## What you are asked to do
Return the material unaltered, line by line.

## Input for this task
►
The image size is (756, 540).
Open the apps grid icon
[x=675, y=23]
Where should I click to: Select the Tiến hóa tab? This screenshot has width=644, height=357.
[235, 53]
◄
## Exercise answer
The image size is (756, 540).
Open the apps grid icon
[x=675, y=23]
Where should I click to: Select the Tiến hóa tab? This screenshot has width=644, height=357.
[235, 53]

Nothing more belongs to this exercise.